All that is needed is the lines from the one containing "Select PSG's +4 goal difference value" through the end of the listing, printed exactly, with no pictures among them.

THE DATA
◇ ◇ ◇ ◇ ◇ ◇ ◇

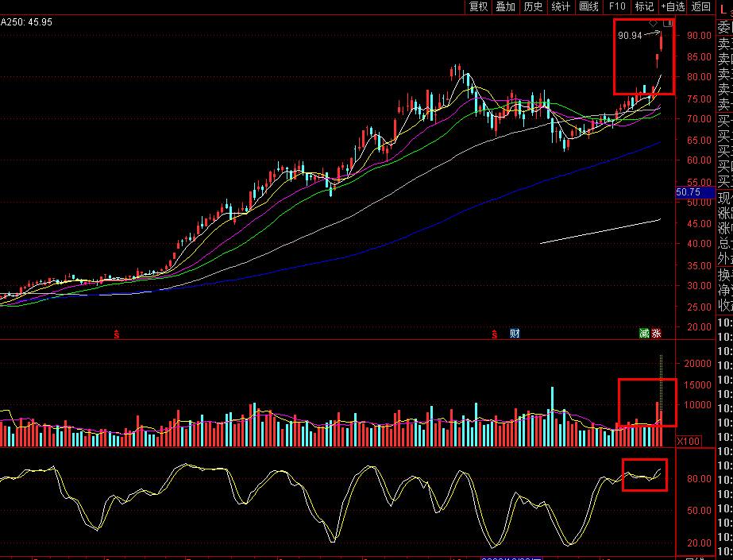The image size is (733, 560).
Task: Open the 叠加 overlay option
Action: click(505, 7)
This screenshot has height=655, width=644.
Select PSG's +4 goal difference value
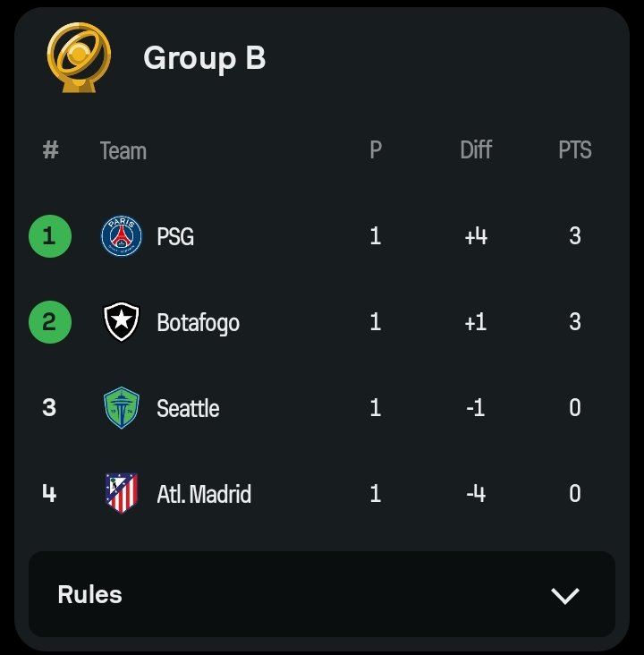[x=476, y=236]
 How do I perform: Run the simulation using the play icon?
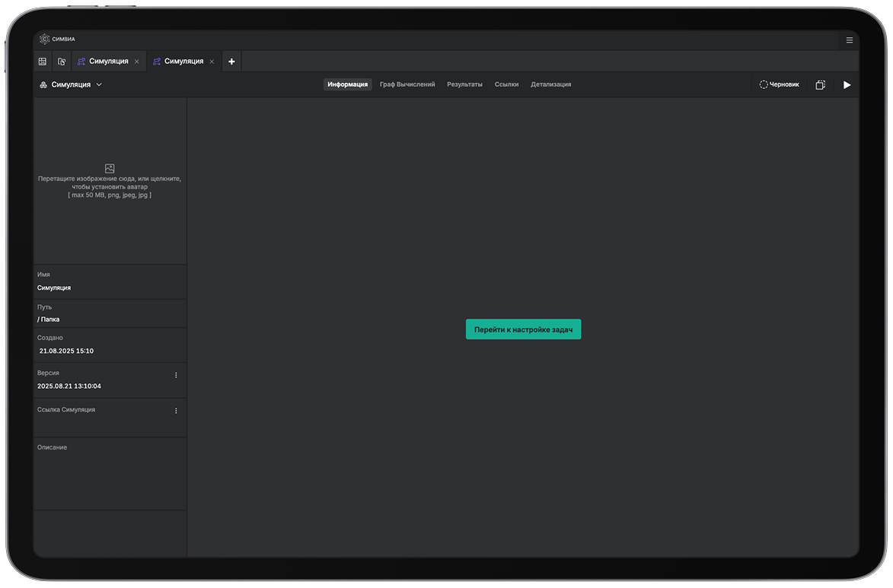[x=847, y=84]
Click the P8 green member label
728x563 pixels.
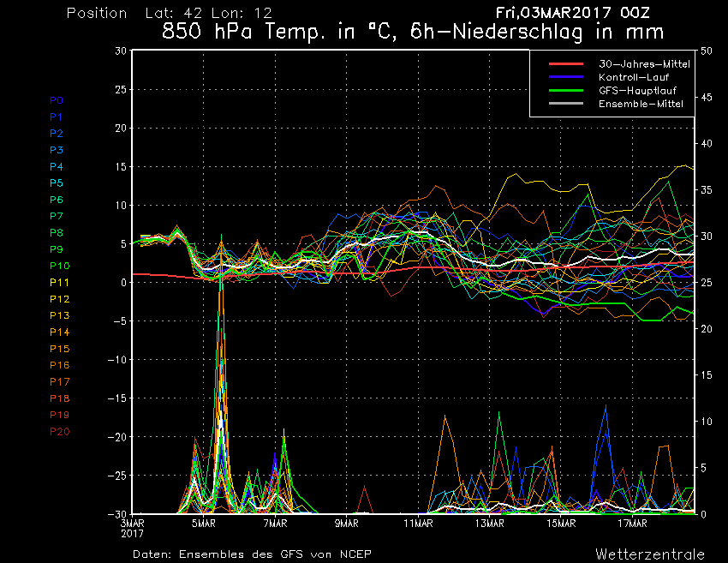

◇ ◇ ◇ ◇ ◇ ◇ ◇

EXERCISE ANSWER
Select PSG's +4 goal difference value
[x=476, y=236]
 How do I perform: Run the simulation using the play icon?
[x=847, y=84]
Click the P8 green member label
728x563 pixels.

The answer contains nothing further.